Needham analyst Laura Martin has maintained a Hold rating on WBD stock. Her cautious stance reflects concerns about the company’s overall market position.
Martin projects flat revenue growth and continued negative earnings per share for the next two years. This conservative outlook contributes to her neutral position on the stock.
The analyst expressed specific concern about Warner Bros. Discovery’s competitive standing. She suggested that WBD may be “too small to effectively compete in the market,” with the possibility that the competitive gap could widen.
Advertising revenues for WBD saw a notable drop in the recent quarter. Content revenues also decreased, indicating challenges in key revenue streams for the company.
Martin’s assessment suggests that negative developments for WBD appear more likely than positive ones at this time. This perspective reinforces her decision to maintain a Hold rating.
Barclays maintained a Hold rating on the stock
Barclays also maintained a Hold rating on the stock with a $12.00 price target, according to the report. This aligns with the cautious market sentiment surrounding WBD.
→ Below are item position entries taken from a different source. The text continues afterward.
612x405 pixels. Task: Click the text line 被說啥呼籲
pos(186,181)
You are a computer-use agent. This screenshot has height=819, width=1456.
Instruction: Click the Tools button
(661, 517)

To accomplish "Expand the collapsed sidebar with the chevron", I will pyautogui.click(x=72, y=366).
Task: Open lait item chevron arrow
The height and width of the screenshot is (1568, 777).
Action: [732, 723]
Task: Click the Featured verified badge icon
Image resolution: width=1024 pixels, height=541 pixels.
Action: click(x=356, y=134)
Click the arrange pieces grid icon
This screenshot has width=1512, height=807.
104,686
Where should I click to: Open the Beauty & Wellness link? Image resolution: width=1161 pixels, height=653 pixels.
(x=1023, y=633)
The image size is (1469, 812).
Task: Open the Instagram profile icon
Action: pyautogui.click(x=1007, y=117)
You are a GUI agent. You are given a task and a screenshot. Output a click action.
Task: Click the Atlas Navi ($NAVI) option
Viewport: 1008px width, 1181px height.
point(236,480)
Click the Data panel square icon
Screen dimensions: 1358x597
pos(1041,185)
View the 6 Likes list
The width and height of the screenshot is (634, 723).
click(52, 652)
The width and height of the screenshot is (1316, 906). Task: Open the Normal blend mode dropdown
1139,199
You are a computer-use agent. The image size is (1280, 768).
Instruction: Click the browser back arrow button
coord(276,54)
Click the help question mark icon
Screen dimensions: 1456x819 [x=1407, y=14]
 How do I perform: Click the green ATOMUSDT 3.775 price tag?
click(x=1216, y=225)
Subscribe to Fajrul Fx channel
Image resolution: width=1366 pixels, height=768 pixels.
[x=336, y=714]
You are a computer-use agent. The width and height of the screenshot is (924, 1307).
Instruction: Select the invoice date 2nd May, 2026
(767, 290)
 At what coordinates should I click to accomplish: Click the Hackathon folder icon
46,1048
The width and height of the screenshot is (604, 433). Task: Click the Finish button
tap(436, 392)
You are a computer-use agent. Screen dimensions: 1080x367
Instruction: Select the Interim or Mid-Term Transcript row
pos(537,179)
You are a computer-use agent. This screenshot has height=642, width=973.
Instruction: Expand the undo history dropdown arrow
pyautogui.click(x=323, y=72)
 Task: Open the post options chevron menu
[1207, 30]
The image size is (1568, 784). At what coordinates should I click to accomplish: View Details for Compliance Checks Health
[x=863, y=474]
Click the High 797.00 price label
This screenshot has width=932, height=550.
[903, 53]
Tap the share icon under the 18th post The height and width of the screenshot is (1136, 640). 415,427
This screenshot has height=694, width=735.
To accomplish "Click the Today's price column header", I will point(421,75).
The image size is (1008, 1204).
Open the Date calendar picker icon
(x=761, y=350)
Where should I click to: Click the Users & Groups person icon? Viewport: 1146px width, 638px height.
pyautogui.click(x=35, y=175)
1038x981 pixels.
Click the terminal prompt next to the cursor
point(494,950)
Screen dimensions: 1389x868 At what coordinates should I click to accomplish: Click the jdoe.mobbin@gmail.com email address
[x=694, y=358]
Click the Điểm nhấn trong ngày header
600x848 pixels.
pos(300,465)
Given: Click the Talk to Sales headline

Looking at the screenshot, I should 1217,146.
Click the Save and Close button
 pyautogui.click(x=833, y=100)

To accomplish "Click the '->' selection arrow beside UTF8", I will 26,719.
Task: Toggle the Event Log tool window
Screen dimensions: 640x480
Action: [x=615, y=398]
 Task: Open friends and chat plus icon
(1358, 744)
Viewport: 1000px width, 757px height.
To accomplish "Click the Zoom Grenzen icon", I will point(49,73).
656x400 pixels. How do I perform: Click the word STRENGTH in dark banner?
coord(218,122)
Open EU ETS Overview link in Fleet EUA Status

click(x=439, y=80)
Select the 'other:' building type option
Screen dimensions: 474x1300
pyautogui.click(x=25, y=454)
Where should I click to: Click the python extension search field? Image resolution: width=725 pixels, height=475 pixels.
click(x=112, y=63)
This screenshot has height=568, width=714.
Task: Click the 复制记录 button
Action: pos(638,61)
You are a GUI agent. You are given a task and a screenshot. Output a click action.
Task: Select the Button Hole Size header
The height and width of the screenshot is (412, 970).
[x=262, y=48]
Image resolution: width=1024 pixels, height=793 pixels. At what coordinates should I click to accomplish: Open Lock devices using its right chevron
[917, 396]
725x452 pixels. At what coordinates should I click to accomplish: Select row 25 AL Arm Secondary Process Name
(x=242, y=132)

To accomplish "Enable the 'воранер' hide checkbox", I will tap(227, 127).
The contrasting news of disappointing quarterly results alongside optimistic streaming growth forecasts has created a mixed picture for investors. The market appears to be giving more weight to future growth potential than current performance challenges.
WBD’s focus on streaming subscriber growth reflects broader industry trends. Major media companies continue to prioritize direct-to-consumer models as traditional revenue streams face pressure.